> _Task to carry out_
Copy the listing exactly as given. Omit every picture.

> _Records supplied_
──────────────────────────────
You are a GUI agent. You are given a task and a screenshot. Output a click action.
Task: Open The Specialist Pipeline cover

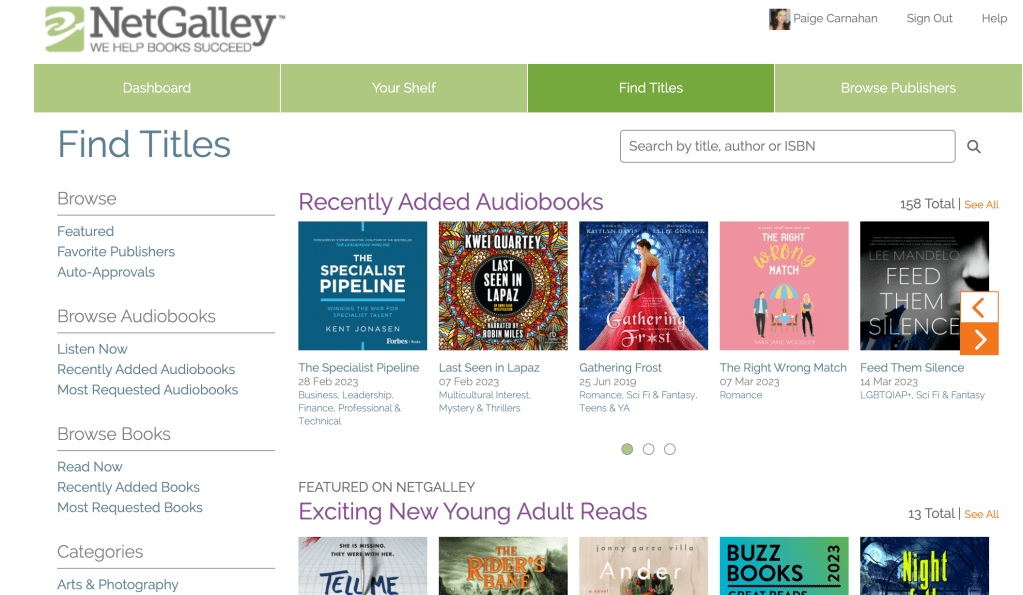click(363, 286)
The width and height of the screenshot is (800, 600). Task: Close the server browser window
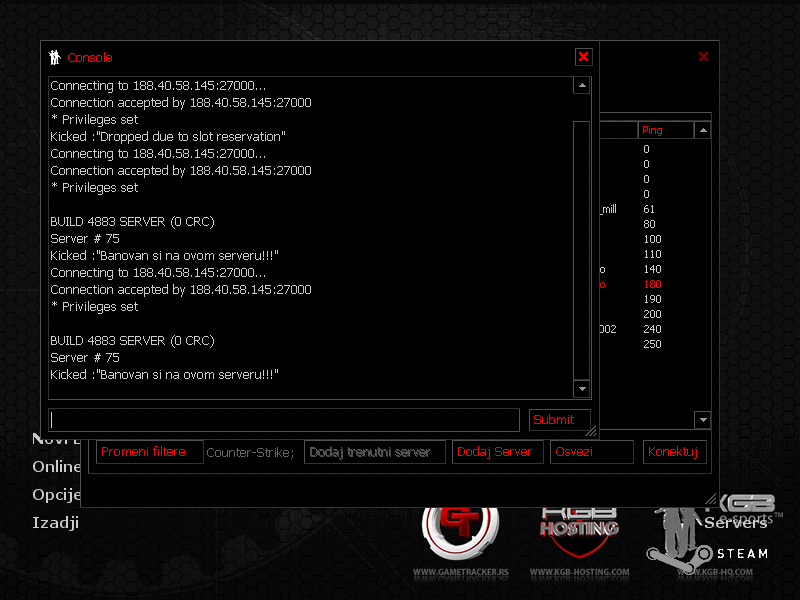tap(703, 57)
──────────────────────────────
> _Solution to this problem_
You are a GUI agent. You are given a task and a screenshot. Output a click action.
Task: Open The Specialist Pipeline cover

click(363, 286)
The width and height of the screenshot is (800, 600). Task: Close the server browser window
tap(703, 57)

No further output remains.